Student robotics organization at Stanford University

Stanford Robotics Club is a student robotics organization at Stanford University. The club was founded in 2012 by Eric Smalls. It received media coverage in 2013 for hosting a drone hackathon at Stanford during National Robotics Week, and in 2019 for the development of Stanford Doggo, an open-source quadrupedal robot created by the club's Extreme Mobility team.

== History ==
According to The Stanford Daily, Smalls founded the club after arriving at Stanford and finding that the university did not have a student robotics club. Students petitioned to establish the organization as a voluntary student organization in October 2012, and the application was accepted in December 2012. The same report stated that, within three months of its founding, the club had grown to 65 active members.

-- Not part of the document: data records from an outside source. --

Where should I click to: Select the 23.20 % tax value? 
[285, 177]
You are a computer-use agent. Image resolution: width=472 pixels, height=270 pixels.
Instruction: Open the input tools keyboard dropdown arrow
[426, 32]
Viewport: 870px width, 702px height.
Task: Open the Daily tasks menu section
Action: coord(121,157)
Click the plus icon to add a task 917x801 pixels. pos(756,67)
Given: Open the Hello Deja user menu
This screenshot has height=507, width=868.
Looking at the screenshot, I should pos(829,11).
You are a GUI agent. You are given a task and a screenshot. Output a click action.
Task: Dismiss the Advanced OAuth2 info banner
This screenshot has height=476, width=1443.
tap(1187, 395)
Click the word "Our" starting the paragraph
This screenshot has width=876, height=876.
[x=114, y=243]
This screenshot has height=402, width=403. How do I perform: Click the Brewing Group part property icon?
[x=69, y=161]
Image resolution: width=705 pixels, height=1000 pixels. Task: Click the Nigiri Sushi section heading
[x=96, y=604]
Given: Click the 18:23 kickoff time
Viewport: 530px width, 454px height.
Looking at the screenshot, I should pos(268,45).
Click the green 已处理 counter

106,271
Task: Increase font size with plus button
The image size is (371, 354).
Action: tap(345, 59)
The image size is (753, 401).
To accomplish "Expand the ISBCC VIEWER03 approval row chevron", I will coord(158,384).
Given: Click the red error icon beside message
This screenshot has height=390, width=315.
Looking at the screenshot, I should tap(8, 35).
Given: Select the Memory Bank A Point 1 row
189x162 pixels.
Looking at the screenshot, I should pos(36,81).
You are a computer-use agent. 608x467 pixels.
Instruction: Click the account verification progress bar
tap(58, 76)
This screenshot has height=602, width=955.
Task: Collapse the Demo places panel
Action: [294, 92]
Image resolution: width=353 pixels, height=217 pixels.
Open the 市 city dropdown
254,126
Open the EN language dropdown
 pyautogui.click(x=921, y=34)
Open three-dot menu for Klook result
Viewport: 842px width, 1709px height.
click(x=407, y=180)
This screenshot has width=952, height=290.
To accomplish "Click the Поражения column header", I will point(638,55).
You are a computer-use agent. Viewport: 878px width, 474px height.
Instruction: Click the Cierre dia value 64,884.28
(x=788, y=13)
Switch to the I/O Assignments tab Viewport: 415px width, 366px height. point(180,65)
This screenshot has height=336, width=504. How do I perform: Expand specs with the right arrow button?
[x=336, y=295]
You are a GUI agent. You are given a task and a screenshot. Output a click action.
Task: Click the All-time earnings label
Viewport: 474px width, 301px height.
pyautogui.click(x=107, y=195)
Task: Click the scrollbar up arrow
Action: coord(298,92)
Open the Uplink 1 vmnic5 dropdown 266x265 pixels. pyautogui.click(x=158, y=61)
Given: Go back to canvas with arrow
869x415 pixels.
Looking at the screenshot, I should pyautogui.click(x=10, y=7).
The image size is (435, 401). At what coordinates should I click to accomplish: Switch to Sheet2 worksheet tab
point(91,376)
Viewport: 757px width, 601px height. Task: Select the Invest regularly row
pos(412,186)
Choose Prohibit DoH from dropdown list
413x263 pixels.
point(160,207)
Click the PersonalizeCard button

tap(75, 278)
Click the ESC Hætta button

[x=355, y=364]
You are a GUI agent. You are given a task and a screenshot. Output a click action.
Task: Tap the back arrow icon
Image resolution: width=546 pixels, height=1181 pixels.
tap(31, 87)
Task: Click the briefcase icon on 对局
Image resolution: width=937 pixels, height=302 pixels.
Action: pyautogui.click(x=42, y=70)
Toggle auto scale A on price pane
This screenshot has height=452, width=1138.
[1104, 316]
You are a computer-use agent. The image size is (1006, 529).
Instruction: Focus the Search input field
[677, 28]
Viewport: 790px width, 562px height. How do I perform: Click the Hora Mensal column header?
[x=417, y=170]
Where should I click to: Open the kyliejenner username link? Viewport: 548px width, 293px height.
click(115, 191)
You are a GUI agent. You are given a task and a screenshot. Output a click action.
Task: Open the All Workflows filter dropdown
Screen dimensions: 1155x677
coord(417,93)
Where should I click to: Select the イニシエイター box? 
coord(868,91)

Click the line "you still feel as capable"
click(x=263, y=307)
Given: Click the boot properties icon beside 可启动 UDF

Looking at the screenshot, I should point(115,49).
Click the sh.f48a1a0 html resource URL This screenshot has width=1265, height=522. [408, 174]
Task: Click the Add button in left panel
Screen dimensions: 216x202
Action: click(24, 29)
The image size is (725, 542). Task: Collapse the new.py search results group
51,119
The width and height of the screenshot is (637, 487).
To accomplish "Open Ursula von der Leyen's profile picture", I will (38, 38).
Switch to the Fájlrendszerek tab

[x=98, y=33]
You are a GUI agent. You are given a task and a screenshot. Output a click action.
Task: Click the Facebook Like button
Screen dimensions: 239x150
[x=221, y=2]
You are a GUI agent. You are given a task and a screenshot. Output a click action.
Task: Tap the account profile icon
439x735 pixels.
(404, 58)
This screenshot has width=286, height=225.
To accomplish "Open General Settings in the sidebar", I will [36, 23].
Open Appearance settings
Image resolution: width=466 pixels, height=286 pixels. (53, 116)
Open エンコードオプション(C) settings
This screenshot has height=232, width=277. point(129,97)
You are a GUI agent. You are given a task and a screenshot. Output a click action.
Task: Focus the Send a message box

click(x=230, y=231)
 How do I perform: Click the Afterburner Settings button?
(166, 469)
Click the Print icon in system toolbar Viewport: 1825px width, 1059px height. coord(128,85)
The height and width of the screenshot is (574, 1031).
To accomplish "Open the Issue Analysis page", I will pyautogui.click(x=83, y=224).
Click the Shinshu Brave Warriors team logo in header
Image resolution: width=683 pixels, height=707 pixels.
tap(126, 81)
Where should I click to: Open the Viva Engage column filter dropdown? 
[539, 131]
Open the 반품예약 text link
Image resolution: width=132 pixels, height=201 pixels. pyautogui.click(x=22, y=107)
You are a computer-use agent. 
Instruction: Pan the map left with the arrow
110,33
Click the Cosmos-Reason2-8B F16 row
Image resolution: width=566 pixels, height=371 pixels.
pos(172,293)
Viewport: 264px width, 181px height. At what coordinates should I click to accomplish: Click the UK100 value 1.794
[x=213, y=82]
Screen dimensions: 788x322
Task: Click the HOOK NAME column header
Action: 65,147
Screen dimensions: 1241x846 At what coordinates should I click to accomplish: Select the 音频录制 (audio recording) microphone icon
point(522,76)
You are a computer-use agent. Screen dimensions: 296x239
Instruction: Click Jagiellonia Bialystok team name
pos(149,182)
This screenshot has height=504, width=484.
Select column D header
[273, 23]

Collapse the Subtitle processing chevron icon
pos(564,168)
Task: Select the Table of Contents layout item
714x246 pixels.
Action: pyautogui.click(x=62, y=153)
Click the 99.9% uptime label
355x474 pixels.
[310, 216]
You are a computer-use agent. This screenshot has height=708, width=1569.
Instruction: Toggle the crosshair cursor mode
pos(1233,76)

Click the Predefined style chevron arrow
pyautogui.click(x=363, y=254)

In April 2013, the club hosted a two-day AR Drone hackathon at Stanford University. IEEE Spectrum described the event as one of the earliest U.S. National Robotics Week events.

== Projects ==
In 2019, members of the club's Extreme Mobility team developed Stanford Doggo, a quadrupedal robot designed to be reproducible and built largely from off-the-shelf parts. The project was covered by technology publications including TechCrunch, The Verge, and Gizmodo.

In 2020, TechCrunch featured Doggo and related robots from the same team in coverage of TC Sessions: Robotics + AI.